Random attempt...
That being said, here is one of my favorite 'journal' entries from 2009. It takes place on the waterfront of Port Orchard, WA. I hope I haven't already posted this in this blog project... Enjoy
So it’s that time again… I am in the mood to pour out my soul but I don’t know if I can do it right now. We’ll see. So I’m sitting here at the waterfront where I sat when I was a kid when I would go for a bike ride. I would look out over the water and wonder what was in store for the future. I would have never imagined it would be what it is today. Would I change it? Hell fuckin yes! Sort of at least. There is a lot of intrinsic things I have accomplished and some fairly monumental things as well. I once dreamed about a fantastic life as a benevolent business owner with eclectic taste and undying compassion to help those who worked for it. Well, I’m a business owner at least now… haha… I sometimes wonder what I really could have done differently as I sit here looking out at the same lights I saw 15 years ago. The lights were my future. I wanted bigger and better things. Funny thing… As I sit here I want the same thing…. Something better.
There is a lot about me that no one will probably ever find out. There are things I am shameful of that I have done as well as some things that could quite possibly have changed someone’s world. My writing has fallen off in the past many years. There wasn’t an exact time or place; it has been a gradual change in emotion as I write what’s in my heart. I saw an awesome slogan for Starbucks today… It struck a nerve with me and refreshed some feelings I have been oppressing lately. “This is what coffee tastes like when you pour your heart into it”. It is true for everything in this life. I am sickened sometimes at the lack of heart that people put into this life. Normalcy fills our hearts with content and we forget about everything amazing that could happen at the tip of our fingertips, or our tongues. We settle for second best (or third or fourth) and we make ourselves OK with that. I am in fact guilty of that which I bitch and moan about but I’m trying to address it, if even to myself as an avenue for a more positive outcome. I find myself always waiting for someone else… No matter what it is. If I were to ask my closest friends to change the world with me they would, except they need to make a few phone calls before they leave their ez-chairs. Metaphorically speaking that is. I am therefore forced to wait upon them or simply go it alone. Well, ya know what? It’s really fucking boring to go alone in this world. I say good riddance to the nay-sayers and ‘peace out’ to the ones that are scared to get up and move. It is a long road for sure and I have nothing to show for what I am doing in my life but at least I am doing it… albeit alone...

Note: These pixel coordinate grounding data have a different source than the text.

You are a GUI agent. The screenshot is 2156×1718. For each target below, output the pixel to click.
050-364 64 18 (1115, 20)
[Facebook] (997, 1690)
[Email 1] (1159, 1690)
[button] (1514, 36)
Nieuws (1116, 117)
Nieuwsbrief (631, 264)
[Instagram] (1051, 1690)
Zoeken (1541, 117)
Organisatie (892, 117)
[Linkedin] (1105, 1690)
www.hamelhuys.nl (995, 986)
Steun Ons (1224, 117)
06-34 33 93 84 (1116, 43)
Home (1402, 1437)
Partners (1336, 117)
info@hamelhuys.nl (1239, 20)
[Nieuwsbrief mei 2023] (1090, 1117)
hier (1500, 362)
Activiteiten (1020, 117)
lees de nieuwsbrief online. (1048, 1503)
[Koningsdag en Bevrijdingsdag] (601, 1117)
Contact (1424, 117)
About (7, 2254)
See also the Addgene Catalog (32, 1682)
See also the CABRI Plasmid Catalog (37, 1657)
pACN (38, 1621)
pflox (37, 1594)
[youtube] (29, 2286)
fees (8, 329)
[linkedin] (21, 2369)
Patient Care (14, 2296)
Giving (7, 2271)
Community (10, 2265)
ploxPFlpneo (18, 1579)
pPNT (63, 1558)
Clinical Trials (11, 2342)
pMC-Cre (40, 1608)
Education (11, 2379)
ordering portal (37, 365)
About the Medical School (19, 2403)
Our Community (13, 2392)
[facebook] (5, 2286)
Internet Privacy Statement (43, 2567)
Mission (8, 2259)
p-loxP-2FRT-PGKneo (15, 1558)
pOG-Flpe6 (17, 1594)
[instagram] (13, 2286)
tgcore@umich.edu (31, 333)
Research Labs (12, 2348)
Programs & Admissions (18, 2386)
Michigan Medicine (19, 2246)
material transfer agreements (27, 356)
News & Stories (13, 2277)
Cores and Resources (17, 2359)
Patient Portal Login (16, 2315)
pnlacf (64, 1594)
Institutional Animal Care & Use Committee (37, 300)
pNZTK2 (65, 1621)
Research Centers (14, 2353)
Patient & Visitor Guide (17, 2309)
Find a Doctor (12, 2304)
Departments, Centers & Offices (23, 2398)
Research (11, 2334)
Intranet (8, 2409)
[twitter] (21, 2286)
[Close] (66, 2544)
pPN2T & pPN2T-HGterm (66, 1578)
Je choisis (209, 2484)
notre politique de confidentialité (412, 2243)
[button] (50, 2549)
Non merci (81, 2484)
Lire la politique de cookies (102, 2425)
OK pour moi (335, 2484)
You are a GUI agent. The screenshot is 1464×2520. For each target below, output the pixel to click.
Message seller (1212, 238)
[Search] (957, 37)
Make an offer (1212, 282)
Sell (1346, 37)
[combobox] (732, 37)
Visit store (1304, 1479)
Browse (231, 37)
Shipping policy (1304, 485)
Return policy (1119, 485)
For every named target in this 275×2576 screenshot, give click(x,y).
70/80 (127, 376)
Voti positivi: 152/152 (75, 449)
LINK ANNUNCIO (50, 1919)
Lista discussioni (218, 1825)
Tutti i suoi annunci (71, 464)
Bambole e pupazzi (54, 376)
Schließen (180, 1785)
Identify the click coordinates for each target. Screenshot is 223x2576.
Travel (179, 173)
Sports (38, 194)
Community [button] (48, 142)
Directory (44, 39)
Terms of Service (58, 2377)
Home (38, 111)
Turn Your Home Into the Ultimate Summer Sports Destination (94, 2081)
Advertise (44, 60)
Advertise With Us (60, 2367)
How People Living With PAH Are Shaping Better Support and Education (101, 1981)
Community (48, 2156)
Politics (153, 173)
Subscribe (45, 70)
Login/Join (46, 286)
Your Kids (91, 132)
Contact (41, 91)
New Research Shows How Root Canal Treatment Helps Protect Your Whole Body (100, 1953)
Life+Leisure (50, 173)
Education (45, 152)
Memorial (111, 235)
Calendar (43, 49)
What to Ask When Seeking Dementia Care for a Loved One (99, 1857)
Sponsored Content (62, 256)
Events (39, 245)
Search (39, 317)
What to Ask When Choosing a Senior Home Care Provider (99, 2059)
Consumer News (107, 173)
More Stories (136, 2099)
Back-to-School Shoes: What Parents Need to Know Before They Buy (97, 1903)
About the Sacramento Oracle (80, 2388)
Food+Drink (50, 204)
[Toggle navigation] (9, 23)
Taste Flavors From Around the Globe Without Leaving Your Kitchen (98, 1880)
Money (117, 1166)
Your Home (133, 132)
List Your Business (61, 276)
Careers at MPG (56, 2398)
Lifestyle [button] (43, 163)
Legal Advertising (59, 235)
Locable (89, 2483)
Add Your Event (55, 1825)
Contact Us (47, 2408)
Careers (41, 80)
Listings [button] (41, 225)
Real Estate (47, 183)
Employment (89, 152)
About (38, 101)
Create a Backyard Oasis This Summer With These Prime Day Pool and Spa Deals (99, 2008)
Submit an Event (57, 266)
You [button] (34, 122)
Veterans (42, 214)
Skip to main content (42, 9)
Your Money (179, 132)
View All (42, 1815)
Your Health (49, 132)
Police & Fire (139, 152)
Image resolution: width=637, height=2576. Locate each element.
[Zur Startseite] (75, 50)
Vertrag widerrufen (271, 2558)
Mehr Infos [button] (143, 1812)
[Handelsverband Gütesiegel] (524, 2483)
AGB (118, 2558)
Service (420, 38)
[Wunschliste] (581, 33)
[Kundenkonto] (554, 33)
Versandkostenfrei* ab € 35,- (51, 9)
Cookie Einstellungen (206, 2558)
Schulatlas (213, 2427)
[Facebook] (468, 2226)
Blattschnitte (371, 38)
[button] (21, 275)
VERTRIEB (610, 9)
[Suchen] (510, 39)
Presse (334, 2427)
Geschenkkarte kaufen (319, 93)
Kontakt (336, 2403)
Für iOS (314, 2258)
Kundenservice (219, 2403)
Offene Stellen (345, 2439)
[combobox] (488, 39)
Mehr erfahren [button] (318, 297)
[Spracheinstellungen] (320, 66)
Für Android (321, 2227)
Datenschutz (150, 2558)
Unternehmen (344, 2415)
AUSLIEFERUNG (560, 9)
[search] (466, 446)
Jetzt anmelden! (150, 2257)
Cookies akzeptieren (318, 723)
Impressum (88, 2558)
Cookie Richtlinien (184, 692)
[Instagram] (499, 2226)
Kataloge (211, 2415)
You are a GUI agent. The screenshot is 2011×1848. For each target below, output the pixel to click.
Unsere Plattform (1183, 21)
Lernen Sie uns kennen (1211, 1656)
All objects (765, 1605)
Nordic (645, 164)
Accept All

I have shared a few insights of my life to some people. There is still a lot I haven’t shared. What is it? Well, words can only express so much. Actions merely speak louder than the words that express so much. The insatiable fire that lies within us will tell the story of a thousand lifetimes. Then again, the dying embers that lie within some of us will tell a story of fantastic lives pushed aside for the sake of weakness and sorrow. Some of us chase the dreams of celebrities and debutantes without fully understanding what it is we are chasing. Some say giving your life to charity is performing ‘gods work’… I say, giving too much to charity is allowing someone else to be lazy. Give what you can to others but do not forget that there is an ultimate place we are all trying to go. We can be going to Heaven or Hell or even Never Never Land… regardless of our final destination we shouldn’t forget the fundamentals of why we are living the life we barely understand. All too many times we ignore the opportunities that present themselves regardless of how bad we think the timing is. This life we live is not for ourselves, it is for others… Others that we may not even know yet. We shall act upon our instinct and our heart rather than rationale. We have all rationalized ourselves into normalcy and complacency at one time or another. Stop that shit already…
Get some rest… Tomorrow is a new day… we all have a book to write. Though many people could care less what’s in their book, I care what’s in mine. I would however like to be mentioned in someone else’s book at least seventeen times that is…
As for anyone that I walk with in this world, it’s ok if you go your separate way… If you don’t like it when things are bad, well then I guess you probably wouldn’t appreciate it when things are good. I have never taken a soul for myself. I have however, seen and felt what it means to have someone do everything possible to bear their entire soul to me because they knew I would take care of it when they gave it to me. Problem is, they were afraid of what was next. They had no idea what was next. It’s funny how history repeats itself over and over again. Part of me expressing my feelings here are an attempt to figure out what the hell I am missing.
My silence in person is not entirely a social defect. It is my awareness to myself that certain words and conversations are a waste of time and an insult to careful navigation through this life. I am not implying that any one person in my life has wasted my time but certain avenues that are taken with conversations are pointless. If not to others, to me. I have no need to be pandered. If you don’t agree with the business we are partaking in, then fucking tell me damnit. If you’re not sure what my reaction will be, don’t pussyfoot around… either tell me and get it over with or move on with your bad self. And by all means, do not try to make me feel guilty. I’m having a hard enough time erasing all the games in my life that are played with guilt. It is one of the most terrible emotions to have.
Once again I have managed to accomplish nothing by writing all of this except for a reflection piece a few years down the road so I can ask myself “What the fuck was that?”